WORK TASK — Output exactly the lines that run from the top of the entries to the line holding "[Image link] (343, 856)", including both of those lines.

RECORDED INFORMATION —
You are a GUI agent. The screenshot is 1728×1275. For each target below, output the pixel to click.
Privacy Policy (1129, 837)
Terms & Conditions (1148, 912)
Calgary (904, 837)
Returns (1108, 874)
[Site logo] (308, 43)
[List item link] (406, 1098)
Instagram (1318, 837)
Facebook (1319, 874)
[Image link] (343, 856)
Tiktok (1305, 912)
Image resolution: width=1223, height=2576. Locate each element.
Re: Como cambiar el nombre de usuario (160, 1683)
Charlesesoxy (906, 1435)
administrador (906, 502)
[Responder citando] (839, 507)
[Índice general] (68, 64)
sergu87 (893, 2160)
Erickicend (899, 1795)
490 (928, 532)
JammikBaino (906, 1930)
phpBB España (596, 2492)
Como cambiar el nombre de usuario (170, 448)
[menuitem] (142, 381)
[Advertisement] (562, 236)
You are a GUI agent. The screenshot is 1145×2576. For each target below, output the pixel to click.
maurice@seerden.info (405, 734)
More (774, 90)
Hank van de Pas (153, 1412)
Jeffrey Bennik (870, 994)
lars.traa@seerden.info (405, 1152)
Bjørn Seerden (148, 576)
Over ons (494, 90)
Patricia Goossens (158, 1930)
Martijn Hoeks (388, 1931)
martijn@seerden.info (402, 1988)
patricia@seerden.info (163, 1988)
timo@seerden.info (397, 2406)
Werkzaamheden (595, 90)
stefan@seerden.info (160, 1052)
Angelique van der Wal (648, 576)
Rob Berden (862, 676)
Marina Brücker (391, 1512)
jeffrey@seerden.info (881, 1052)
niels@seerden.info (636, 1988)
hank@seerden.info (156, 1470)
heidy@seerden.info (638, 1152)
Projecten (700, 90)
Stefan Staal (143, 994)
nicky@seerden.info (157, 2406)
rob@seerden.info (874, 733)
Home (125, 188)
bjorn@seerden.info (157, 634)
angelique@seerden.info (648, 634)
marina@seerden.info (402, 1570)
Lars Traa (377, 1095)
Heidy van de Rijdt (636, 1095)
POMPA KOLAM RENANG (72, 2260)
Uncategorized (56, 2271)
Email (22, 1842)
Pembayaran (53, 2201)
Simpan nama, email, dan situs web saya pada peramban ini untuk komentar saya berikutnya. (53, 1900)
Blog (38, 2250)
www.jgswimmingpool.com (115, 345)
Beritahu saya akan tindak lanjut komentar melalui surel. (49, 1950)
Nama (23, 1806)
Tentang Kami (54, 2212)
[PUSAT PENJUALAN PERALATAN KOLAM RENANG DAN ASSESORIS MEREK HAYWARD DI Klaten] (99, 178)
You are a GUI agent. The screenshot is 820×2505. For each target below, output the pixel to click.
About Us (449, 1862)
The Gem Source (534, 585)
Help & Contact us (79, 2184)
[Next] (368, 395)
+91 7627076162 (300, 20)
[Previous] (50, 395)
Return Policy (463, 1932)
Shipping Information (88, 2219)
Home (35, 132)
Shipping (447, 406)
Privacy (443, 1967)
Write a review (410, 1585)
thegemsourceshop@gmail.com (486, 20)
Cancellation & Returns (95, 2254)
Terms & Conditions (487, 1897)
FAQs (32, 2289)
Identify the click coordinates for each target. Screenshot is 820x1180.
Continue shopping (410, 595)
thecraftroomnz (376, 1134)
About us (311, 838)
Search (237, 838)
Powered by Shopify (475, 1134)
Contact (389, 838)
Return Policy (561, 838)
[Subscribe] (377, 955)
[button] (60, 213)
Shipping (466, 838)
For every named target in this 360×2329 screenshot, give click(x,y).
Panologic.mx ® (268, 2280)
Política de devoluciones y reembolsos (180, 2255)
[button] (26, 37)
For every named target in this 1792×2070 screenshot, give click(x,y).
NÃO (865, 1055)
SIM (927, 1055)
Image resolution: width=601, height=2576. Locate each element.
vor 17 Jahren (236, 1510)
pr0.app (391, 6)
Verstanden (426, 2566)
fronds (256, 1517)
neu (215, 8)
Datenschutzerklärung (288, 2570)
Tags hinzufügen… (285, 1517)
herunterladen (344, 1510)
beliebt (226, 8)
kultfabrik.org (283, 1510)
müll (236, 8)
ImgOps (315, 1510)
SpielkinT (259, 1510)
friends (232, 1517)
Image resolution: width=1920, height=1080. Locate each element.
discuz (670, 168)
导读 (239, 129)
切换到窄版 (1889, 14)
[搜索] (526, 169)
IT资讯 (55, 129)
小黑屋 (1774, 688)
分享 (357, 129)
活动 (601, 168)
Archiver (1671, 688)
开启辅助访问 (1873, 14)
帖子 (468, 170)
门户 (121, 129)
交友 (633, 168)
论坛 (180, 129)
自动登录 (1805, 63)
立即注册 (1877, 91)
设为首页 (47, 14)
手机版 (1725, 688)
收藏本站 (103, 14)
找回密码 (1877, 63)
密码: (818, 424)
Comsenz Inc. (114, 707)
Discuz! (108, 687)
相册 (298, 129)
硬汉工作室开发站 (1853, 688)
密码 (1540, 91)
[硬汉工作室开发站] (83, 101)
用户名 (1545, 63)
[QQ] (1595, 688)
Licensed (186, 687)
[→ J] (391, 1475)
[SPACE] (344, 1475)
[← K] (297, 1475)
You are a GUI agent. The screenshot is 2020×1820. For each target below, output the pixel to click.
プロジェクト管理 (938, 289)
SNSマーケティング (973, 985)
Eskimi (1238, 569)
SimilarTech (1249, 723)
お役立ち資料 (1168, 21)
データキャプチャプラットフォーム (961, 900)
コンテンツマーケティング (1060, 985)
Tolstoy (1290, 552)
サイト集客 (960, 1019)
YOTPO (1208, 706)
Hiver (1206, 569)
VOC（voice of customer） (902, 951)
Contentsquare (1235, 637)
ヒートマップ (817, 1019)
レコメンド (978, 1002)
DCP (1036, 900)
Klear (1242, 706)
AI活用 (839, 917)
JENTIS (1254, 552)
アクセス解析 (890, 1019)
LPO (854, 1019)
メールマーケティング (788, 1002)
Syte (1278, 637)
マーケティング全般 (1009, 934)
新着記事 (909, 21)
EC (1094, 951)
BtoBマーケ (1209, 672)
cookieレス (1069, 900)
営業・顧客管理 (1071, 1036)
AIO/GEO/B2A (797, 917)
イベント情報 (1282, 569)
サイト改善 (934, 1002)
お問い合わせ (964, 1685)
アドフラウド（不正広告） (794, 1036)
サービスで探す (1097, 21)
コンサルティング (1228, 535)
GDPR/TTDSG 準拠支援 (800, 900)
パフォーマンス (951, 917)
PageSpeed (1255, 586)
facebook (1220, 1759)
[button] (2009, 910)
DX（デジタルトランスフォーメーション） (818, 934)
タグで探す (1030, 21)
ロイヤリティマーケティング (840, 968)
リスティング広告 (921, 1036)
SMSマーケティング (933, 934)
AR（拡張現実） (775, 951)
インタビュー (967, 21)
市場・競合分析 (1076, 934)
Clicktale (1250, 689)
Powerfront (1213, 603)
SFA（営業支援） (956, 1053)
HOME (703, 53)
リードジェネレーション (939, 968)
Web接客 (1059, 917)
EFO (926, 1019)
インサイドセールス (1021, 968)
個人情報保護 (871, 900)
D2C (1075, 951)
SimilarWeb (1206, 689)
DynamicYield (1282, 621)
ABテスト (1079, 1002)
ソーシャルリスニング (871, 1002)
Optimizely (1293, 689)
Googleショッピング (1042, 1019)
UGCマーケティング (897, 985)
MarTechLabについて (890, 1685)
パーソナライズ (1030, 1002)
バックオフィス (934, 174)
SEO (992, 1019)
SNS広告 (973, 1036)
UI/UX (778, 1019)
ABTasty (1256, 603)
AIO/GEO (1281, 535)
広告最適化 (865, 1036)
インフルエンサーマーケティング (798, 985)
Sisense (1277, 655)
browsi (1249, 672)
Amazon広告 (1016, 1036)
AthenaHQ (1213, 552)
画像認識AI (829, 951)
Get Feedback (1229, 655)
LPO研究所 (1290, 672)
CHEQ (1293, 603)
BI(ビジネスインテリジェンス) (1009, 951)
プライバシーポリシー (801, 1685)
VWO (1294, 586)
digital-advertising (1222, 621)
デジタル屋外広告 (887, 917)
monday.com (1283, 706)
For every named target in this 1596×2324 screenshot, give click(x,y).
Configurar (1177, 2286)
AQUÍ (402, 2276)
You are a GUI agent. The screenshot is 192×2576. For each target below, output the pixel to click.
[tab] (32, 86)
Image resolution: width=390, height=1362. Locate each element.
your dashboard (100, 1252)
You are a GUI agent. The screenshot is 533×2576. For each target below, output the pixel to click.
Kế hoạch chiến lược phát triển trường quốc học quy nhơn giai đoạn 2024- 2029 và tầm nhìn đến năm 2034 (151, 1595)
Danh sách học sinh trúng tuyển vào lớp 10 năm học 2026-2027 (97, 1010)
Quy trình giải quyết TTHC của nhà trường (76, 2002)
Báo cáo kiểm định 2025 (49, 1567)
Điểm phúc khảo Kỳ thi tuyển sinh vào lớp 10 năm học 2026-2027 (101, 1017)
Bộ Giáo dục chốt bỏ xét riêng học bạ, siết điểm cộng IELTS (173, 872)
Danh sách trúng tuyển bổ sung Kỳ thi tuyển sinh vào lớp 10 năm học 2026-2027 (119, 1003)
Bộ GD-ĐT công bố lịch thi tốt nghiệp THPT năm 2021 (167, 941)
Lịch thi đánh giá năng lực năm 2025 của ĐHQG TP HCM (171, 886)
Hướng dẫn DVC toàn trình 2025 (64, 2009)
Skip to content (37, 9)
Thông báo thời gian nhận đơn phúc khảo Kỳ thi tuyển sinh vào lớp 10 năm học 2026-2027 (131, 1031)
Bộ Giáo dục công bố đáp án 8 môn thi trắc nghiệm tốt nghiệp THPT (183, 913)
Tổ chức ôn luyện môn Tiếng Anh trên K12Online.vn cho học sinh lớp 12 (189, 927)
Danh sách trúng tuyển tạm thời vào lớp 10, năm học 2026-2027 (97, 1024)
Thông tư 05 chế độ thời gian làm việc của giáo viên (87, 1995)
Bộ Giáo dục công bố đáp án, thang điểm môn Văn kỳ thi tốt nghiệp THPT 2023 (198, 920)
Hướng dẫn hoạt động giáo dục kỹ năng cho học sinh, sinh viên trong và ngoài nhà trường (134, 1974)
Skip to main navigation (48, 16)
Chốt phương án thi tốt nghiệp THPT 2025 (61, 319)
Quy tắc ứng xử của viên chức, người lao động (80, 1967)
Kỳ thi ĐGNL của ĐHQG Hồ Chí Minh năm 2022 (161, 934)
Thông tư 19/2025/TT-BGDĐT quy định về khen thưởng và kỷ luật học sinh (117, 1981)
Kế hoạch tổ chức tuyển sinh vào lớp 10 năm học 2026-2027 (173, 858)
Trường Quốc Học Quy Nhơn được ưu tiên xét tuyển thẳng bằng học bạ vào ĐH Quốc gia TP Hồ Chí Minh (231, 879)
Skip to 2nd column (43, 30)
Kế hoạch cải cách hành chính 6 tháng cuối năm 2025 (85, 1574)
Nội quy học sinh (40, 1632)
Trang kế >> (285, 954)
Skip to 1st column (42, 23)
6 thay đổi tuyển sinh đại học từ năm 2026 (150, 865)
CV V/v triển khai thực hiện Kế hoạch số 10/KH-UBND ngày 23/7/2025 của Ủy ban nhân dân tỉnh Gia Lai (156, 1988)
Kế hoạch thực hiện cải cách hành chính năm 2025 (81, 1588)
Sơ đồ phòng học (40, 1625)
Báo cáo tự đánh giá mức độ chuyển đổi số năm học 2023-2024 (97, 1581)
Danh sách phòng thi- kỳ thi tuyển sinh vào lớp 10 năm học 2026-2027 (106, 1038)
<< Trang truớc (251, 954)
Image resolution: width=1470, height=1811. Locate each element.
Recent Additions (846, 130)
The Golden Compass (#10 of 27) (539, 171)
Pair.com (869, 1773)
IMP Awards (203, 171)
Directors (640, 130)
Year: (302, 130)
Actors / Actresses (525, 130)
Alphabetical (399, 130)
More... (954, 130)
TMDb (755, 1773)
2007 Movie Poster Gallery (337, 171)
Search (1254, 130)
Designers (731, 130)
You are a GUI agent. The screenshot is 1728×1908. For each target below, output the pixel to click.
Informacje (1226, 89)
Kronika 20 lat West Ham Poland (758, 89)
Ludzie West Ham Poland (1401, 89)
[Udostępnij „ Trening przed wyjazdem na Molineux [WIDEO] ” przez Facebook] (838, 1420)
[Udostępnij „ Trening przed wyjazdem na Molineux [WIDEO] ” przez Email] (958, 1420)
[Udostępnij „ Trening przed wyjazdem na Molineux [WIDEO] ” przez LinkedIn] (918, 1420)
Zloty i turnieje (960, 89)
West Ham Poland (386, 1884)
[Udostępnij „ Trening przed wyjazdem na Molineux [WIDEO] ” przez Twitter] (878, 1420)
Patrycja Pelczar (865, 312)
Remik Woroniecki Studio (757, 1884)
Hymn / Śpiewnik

EXPECTED ANSWER —
You are a GUI agent. The screenshot is 1728×1275. For each target below, output the pixel to click.
Privacy Policy (1129, 837)
Terms & Conditions (1148, 912)
Calgary (904, 837)
Returns (1108, 874)
[Site logo] (308, 43)
[List item link] (406, 1098)
Instagram (1318, 837)
Facebook (1319, 874)
[Image link] (343, 856)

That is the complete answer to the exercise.